My yoga journey started when I graduated from UCLA in June 2007 and began working for a popular athletic apparel company. There I was able to try a yoga class for free, at the time I would never have paid to do yoga because, like many others, I believed it was about being flexible, which I definitely wasn't. My first yoga class kicked my butt! I was so physically exhausted that I couldn’t think. My mind, which was normally filled with chatter, was silent. I had never felt so good in my life and I wanted that feeling to continue, so I began practising regularly and haven’t stopped since. Teacher training followed a few months later and I was lucky enough to begin teaching full-time shortly after that.

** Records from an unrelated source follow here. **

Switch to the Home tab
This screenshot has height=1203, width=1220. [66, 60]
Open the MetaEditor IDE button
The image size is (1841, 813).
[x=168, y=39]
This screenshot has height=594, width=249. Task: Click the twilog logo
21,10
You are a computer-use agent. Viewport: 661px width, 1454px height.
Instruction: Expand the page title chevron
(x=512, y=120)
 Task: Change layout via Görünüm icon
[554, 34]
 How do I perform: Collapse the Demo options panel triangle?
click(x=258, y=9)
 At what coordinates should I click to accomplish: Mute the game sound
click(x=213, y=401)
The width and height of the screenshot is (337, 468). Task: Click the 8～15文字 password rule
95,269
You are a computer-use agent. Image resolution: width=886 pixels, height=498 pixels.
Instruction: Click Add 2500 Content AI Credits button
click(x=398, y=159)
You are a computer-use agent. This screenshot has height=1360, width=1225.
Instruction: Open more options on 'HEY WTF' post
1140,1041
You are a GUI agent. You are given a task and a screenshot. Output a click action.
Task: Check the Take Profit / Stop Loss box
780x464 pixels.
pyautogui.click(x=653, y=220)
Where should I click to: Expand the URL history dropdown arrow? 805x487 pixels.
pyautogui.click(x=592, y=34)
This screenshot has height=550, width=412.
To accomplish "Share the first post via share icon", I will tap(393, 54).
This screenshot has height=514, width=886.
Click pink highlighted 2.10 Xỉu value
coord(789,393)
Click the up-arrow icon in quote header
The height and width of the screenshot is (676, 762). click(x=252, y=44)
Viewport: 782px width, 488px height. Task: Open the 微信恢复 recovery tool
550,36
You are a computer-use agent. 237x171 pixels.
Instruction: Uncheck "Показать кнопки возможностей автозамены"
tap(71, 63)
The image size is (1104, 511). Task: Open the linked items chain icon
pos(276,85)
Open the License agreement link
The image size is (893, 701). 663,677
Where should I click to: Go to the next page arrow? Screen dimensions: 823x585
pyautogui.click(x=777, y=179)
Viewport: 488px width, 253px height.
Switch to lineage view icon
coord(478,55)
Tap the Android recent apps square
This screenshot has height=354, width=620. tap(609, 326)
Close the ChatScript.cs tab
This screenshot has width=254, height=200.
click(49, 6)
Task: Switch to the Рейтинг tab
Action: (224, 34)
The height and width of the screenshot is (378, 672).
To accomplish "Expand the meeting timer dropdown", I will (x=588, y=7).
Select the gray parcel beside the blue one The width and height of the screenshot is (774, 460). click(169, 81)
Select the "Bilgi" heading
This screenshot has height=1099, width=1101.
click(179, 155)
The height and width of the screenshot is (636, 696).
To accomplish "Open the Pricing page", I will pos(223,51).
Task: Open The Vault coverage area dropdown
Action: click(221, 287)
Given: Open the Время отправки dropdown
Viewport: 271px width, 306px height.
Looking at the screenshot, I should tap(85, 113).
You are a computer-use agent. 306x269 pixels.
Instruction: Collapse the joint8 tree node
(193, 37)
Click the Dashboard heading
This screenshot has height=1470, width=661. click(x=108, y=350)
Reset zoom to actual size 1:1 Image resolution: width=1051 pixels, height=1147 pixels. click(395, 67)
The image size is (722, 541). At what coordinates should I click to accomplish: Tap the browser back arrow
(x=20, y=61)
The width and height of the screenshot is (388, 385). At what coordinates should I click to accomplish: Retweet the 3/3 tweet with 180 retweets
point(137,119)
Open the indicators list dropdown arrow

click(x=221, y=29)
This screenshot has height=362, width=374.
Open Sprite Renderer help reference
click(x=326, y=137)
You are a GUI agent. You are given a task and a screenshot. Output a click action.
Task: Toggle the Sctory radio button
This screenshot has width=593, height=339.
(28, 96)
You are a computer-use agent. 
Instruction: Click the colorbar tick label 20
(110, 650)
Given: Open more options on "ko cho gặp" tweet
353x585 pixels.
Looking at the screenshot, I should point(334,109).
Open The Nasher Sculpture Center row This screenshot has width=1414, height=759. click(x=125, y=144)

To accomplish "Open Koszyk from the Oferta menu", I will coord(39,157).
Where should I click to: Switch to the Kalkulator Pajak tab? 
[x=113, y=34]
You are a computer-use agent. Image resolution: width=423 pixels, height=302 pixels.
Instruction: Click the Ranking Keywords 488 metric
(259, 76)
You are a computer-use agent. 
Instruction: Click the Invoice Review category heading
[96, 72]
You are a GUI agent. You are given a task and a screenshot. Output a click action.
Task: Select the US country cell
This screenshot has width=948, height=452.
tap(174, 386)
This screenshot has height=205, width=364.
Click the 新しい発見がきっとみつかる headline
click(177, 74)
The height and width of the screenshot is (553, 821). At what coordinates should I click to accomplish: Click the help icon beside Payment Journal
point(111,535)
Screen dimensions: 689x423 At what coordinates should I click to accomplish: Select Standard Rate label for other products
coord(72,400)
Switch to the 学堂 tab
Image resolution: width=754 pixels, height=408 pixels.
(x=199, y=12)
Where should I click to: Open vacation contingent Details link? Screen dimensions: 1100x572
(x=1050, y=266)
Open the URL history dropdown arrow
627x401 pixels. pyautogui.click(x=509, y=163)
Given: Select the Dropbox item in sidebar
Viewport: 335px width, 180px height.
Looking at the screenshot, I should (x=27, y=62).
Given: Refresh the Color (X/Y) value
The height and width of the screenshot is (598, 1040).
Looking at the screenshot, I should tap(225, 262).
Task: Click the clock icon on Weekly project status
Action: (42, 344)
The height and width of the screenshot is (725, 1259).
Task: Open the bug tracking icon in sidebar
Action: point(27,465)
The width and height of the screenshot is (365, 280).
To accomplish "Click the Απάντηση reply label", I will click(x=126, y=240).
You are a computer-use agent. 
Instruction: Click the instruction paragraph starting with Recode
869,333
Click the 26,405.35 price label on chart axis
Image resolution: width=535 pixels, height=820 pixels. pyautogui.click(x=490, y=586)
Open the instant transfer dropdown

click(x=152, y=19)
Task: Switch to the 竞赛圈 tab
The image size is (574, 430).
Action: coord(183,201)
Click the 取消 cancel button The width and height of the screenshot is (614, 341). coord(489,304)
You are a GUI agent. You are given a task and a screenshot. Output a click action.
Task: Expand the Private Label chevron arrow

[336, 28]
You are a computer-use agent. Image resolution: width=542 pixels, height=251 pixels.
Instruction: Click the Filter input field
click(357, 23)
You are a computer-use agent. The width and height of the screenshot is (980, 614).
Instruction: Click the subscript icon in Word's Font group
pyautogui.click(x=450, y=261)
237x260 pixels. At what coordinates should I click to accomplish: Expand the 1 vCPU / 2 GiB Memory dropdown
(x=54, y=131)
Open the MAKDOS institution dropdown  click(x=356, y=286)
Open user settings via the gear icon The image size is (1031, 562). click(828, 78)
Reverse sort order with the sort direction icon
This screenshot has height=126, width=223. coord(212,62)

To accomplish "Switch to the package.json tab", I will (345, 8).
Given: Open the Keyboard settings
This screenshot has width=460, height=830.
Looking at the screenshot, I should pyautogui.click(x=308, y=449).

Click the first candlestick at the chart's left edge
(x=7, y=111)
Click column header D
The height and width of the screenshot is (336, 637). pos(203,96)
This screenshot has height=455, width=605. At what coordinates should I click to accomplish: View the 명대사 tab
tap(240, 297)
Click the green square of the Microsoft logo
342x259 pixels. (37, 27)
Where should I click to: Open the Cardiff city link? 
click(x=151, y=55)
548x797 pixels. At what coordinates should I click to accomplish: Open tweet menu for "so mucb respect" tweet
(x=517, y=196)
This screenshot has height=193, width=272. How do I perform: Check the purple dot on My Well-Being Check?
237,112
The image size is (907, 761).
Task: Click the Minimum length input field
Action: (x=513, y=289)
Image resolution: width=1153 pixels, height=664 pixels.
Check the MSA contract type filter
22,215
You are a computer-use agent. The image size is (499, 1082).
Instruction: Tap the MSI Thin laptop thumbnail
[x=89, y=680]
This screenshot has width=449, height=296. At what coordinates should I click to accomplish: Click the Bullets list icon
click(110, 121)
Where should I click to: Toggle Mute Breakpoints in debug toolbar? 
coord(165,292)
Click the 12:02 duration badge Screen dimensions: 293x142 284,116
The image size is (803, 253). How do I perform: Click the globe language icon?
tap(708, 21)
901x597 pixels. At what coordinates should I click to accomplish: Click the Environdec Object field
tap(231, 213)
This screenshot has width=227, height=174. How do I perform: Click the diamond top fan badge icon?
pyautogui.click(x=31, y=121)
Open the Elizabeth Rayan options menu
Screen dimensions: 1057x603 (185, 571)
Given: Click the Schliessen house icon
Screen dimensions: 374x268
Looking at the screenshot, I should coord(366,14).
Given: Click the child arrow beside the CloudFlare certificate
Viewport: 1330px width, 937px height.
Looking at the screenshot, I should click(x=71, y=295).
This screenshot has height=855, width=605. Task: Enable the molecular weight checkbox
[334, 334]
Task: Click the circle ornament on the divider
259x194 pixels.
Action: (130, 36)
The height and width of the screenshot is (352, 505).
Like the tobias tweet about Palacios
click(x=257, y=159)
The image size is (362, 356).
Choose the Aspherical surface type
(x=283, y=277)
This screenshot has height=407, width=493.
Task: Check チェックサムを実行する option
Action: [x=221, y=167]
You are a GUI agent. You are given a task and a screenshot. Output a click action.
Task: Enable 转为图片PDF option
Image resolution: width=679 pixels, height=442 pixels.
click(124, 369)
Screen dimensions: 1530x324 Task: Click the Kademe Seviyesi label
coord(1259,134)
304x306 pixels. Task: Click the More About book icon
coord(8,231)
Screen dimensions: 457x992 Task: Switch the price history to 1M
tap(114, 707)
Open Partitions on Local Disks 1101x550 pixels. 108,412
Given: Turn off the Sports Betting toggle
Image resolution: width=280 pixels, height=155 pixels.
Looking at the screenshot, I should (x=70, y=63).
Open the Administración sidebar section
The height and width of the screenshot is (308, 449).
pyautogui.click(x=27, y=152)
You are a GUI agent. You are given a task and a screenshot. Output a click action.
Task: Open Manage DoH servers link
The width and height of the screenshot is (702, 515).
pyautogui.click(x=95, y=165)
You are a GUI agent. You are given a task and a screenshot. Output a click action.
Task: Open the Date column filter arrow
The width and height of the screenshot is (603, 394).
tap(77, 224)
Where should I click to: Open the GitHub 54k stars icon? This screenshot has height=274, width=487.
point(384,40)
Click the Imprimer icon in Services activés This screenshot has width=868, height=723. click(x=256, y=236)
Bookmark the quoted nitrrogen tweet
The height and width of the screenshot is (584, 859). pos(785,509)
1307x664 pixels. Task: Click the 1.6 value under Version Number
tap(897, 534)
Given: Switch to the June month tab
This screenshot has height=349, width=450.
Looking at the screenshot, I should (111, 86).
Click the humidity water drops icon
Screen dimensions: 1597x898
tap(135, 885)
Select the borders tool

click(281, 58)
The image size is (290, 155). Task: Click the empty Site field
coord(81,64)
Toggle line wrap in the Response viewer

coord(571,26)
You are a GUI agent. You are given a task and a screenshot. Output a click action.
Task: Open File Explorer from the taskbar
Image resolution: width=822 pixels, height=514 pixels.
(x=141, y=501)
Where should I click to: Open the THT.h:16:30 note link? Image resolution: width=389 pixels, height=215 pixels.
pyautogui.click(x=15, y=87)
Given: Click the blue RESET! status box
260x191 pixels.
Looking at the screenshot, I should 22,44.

Before yoga, I didn’t understand that there was a mental and even spiritual side to all things movement-based, and to life in general. Yoga has introduced me to the idea of self-discovery and I’m just beginning on this path. Understanding my reactions and conditioning has been a definite challenge, but I’m beginning to realise that it’s about being happy as much as you can. It's about feeling love and spreading love as much as possible, not because it’s easy, but because life is just better that way. I’m so lucky to be able to do what I do for a ‘living’, but I’d be practising regardless of whether I was teaching or not. Being a student is always my main priority because continuing to learn and be inspired by others is what it’s all about. How would you describe your teaching style?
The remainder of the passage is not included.